DATA SUPPLIED >>
>>>>>

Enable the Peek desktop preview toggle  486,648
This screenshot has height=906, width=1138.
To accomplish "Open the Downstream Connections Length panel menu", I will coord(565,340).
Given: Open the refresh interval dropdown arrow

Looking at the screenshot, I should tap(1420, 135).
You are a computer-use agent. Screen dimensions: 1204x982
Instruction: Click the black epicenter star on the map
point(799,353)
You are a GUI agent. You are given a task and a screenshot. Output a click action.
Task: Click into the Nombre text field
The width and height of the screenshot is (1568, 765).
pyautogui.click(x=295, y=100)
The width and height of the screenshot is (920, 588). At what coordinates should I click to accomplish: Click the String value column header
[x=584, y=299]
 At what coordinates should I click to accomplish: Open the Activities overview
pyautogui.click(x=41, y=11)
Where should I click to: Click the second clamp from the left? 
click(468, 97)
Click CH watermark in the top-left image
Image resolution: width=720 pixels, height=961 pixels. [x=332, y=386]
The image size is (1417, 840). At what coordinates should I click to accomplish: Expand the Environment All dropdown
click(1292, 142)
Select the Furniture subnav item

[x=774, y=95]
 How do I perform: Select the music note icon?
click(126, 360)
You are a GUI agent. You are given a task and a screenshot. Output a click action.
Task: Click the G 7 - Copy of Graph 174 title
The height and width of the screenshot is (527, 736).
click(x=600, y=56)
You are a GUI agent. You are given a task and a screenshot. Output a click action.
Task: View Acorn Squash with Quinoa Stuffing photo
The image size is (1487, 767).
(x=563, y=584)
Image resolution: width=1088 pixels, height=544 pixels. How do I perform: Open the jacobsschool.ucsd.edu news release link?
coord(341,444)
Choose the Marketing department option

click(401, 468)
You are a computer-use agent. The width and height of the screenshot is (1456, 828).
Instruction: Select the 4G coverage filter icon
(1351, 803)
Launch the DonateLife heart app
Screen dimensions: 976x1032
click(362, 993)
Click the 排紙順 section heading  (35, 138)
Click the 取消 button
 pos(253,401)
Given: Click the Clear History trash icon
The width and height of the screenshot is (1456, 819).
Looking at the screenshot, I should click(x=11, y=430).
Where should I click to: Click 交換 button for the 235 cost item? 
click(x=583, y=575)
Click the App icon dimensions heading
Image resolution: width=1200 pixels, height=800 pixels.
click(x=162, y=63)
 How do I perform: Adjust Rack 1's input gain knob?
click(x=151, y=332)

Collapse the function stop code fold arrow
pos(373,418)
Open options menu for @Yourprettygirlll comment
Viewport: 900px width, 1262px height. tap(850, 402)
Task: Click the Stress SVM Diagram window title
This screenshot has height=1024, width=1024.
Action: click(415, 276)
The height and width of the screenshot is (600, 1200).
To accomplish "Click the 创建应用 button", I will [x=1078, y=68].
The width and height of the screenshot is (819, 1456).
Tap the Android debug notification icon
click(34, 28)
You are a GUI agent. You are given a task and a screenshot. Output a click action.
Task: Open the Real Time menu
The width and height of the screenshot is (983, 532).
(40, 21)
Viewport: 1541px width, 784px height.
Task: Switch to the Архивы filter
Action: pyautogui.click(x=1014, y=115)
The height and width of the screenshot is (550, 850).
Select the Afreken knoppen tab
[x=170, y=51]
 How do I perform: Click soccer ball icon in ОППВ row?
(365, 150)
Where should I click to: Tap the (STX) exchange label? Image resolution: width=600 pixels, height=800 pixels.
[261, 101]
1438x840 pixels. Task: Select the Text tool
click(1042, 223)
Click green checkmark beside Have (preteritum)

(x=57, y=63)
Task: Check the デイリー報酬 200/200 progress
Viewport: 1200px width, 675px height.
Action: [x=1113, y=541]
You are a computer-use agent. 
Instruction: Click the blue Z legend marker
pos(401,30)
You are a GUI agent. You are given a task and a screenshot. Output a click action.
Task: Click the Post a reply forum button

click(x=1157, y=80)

<<<<<

REQUEST >>
Reproduce the records verbatim, starting with the first line and going on through the line that contains "click(401, 468)", with both ends included.

THE SOLUTION >>
Enable the Peek desktop preview toggle  486,648
This screenshot has height=906, width=1138.
To accomplish "Open the Downstream Connections Length panel menu", I will coord(565,340).
Given: Open the refresh interval dropdown arrow

Looking at the screenshot, I should tap(1420, 135).
You are a computer-use agent. Screen dimensions: 1204x982
Instruction: Click the black epicenter star on the map
point(799,353)
You are a GUI agent. You are given a task and a screenshot. Output a click action.
Task: Click into the Nombre text field
The width and height of the screenshot is (1568, 765).
pyautogui.click(x=295, y=100)
The width and height of the screenshot is (920, 588). At what coordinates should I click to accomplish: Click the String value column header
[x=584, y=299]
 At what coordinates should I click to accomplish: Open the Activities overview
pyautogui.click(x=41, y=11)
Where should I click to: Click the second clamp from the left? 
click(468, 97)
Click CH watermark in the top-left image
Image resolution: width=720 pixels, height=961 pixels. [x=332, y=386]
The image size is (1417, 840). At what coordinates should I click to accomplish: Expand the Environment All dropdown
click(1292, 142)
Select the Furniture subnav item

[x=774, y=95]
 How do I perform: Select the music note icon?
click(126, 360)
You are a GUI agent. You are given a task and a screenshot. Output a click action.
Task: Click the G 7 - Copy of Graph 174 title
The height and width of the screenshot is (527, 736).
click(x=600, y=56)
You are a GUI agent. You are given a task and a screenshot. Output a click action.
Task: View Acorn Squash with Quinoa Stuffing photo
The image size is (1487, 767).
(x=563, y=584)
Image resolution: width=1088 pixels, height=544 pixels. How do I perform: Open the jacobsschool.ucsd.edu news release link?
coord(341,444)
Choose the Marketing department option

click(401, 468)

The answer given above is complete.